Kazimierz, habitant de Niedrzwica Duża. Photo: Bart Staszewski.

Le jeune homme n’en est pas à son premier coup médiatique. En juillet 2019, il était parvenu à stopper une campagne homophobe lancée par la «Gazeta Polska», hebdomadaire proche du parti ultraconservateur PiS au pouvoir, qui distribuait à ses lecteurs des autocollants sur lesquels figurait une pastille aux couleurs du drapeau LGBTQ+ barrée d’une croix noire et entourée du slogan «Zone sans LGBT». De là à imaginer des panneaux de villes frappés du même slogan, il n’y avait qu’un pas…

«Marche de l’égalité»
«Il y a aujourd’hui en Pologne une haine grandissante envers la communauté LGBT», constate l’activiste. Depuis que le pays est aux mains du PiS, la parole homophobe se libère. Le président du parti, Jaroslaw Kaczynski, fervent catholique, a qualifié récemment la communauté LGBT* de «menace à l’identité polonaise» et affirmé que «l’idéologie LGBT» était «importée». «Un évêque a récemment parlé de nous comme du fléau arc-en-ciel», s’insurge Bart. La Pologne n’accorde toujours pas le statut de minorité à la communauté LGBT*, les couples de même sexe n’y ont pas le droit de se marier. Le mariage homosexuel est l’un des chevaux de bataille de Bart, qui a tourné un documentaire, «Article 18», sorti en 2017, qui retrace le combat mené depuis 25 ans par des activistes LGBTQ+ pour obtenir ce droit.

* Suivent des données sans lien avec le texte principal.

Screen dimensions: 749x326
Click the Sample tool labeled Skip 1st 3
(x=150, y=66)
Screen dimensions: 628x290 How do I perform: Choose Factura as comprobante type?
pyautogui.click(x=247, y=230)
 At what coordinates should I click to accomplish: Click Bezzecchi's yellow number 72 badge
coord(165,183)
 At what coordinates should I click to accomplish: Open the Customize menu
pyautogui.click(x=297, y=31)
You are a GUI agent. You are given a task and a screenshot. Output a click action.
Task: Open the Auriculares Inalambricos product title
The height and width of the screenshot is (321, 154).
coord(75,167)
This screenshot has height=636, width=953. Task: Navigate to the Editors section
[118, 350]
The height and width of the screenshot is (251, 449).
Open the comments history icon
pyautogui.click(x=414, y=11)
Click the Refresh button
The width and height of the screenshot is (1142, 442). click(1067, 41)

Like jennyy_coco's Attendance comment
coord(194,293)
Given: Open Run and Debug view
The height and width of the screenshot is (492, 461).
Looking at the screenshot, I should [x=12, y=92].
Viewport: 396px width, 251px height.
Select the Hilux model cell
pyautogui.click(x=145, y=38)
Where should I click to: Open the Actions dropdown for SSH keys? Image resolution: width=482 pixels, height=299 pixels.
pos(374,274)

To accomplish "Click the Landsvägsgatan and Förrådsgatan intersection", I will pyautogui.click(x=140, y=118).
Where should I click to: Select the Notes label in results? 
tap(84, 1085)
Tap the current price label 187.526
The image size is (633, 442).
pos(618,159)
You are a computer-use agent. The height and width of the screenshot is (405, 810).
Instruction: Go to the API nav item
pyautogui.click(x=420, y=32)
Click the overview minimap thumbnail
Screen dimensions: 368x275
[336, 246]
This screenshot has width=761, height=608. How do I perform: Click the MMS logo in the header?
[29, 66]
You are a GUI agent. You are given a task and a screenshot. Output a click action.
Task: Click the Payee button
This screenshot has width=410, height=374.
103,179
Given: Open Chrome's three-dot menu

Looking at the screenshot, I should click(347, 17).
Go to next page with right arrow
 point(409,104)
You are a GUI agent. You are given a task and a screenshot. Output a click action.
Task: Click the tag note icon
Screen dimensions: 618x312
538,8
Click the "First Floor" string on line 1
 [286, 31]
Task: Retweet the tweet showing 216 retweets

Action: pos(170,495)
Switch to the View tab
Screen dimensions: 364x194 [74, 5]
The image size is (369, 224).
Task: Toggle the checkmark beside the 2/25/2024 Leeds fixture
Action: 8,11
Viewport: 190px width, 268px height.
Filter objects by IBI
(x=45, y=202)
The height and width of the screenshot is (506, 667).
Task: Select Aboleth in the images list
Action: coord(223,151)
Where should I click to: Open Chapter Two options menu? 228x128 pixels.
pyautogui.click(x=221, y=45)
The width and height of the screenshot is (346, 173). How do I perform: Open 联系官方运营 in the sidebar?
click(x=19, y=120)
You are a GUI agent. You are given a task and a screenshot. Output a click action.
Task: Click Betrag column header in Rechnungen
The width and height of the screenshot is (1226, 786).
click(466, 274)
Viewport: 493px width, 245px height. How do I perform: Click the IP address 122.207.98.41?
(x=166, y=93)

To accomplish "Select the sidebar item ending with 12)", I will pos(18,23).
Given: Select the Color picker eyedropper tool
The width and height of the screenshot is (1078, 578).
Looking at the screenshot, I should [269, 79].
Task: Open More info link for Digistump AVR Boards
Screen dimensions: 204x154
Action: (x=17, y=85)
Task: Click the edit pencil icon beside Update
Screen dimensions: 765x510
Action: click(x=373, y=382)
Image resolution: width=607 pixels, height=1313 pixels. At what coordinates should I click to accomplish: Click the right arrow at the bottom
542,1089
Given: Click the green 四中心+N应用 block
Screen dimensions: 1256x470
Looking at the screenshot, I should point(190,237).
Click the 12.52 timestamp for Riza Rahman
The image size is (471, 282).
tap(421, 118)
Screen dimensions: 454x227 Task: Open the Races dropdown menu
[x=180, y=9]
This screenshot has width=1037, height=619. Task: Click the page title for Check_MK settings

Bart Staszewski. Photo: Przemyslaw Stefaniak.

Le jeune homme s’engage également sur le terrain. Avec une poignée de courageux activistes, il a lancé il y a deux ans une Marche de l’égalité à Lublin, dans le sud-est du pays: «L’été dernier, nous étions environ 1500 personnes à défiler, avec un cordon de policiers autour de nous, car il y avait plusieurs centaines d’opposants à la manifestation dans la rue. Certains nous ont même lancé des pierres. À chaque fois de toute façon, la marche tourne à l’émeute», explique Bart. On mesure toute l’ampleur de son courage lorsqu’il nous confie un peu plus tard que même à Varsovie, plus libérale, il n’a jamais embrassé en pleine rue l’homme avec qui il partage sa vie depuis sept ans. Trop dangereux.